[Stored data entries]
***
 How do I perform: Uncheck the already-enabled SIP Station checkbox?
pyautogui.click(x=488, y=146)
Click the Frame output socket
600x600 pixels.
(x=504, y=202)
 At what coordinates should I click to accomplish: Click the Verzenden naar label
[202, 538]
***
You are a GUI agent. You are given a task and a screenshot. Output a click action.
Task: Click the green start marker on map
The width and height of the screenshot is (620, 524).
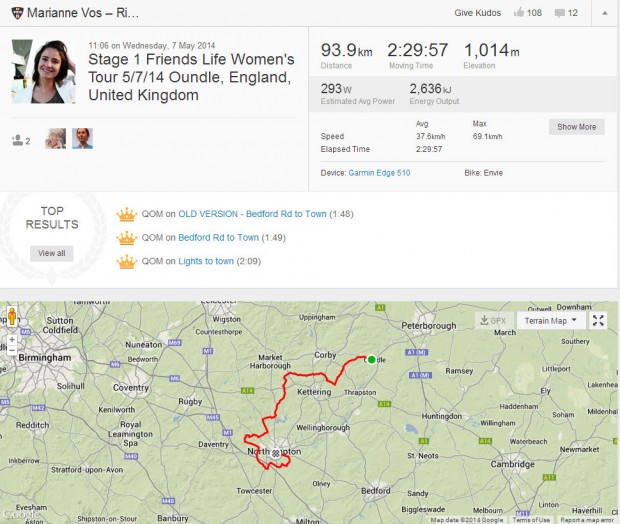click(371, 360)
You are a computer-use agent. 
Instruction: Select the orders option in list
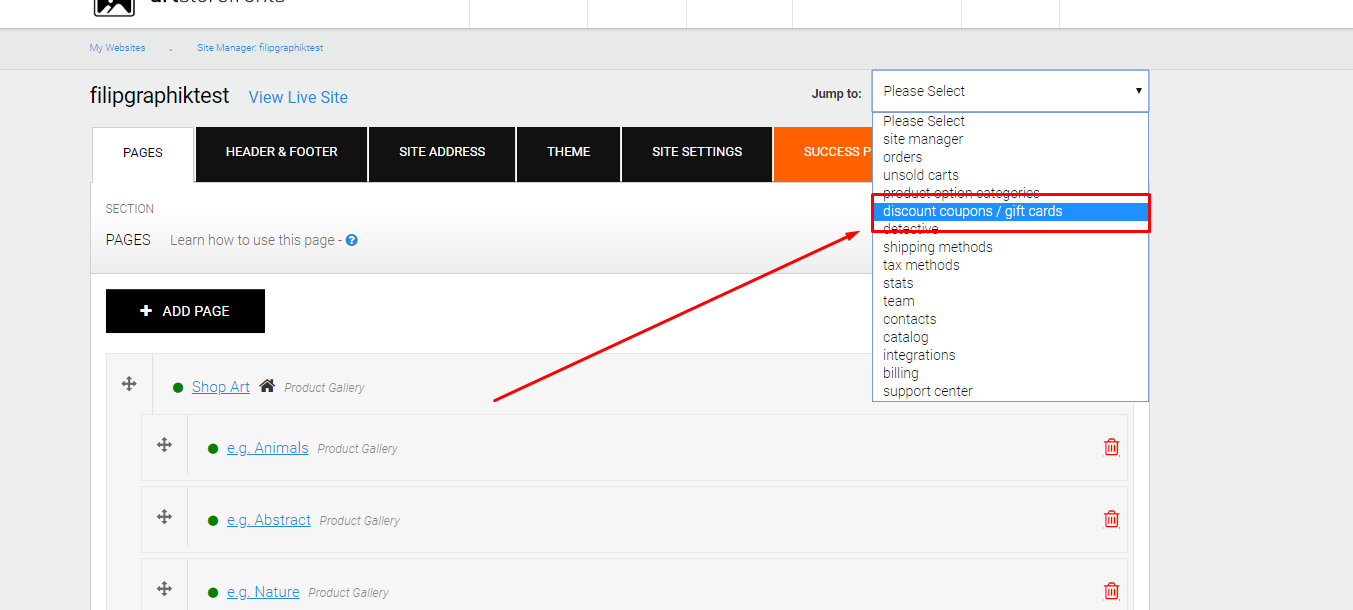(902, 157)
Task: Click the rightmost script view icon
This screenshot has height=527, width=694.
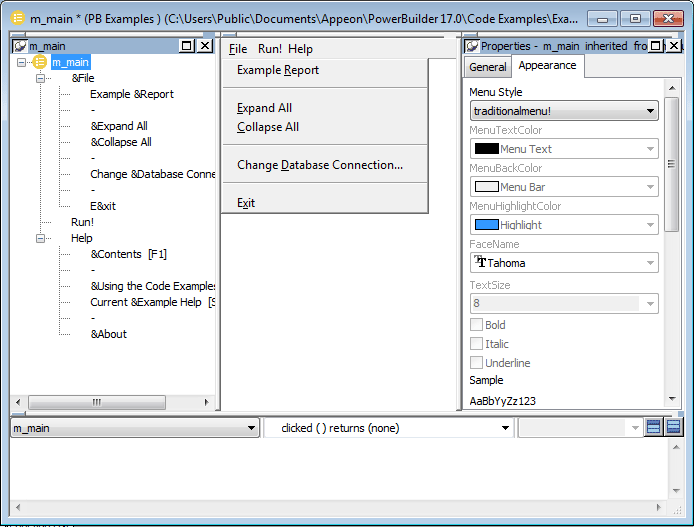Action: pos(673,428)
***
- **The problem**:
Using the entries above, write out exactly the lines from the one with "You are a GUI" through the one with "Task: Click the rightmost script view icon", ends included. Leave out any pictures.

- **The answer**:
You are a GUI agent. You are given a task and a screenshot. Output a click action.
Task: Click the green start marker on map
The width and height of the screenshot is (620, 524).
click(371, 360)
You are a computer-use agent. 
Instruction: Select the orders option in list
(902, 157)
Task: Click the rightmost script view icon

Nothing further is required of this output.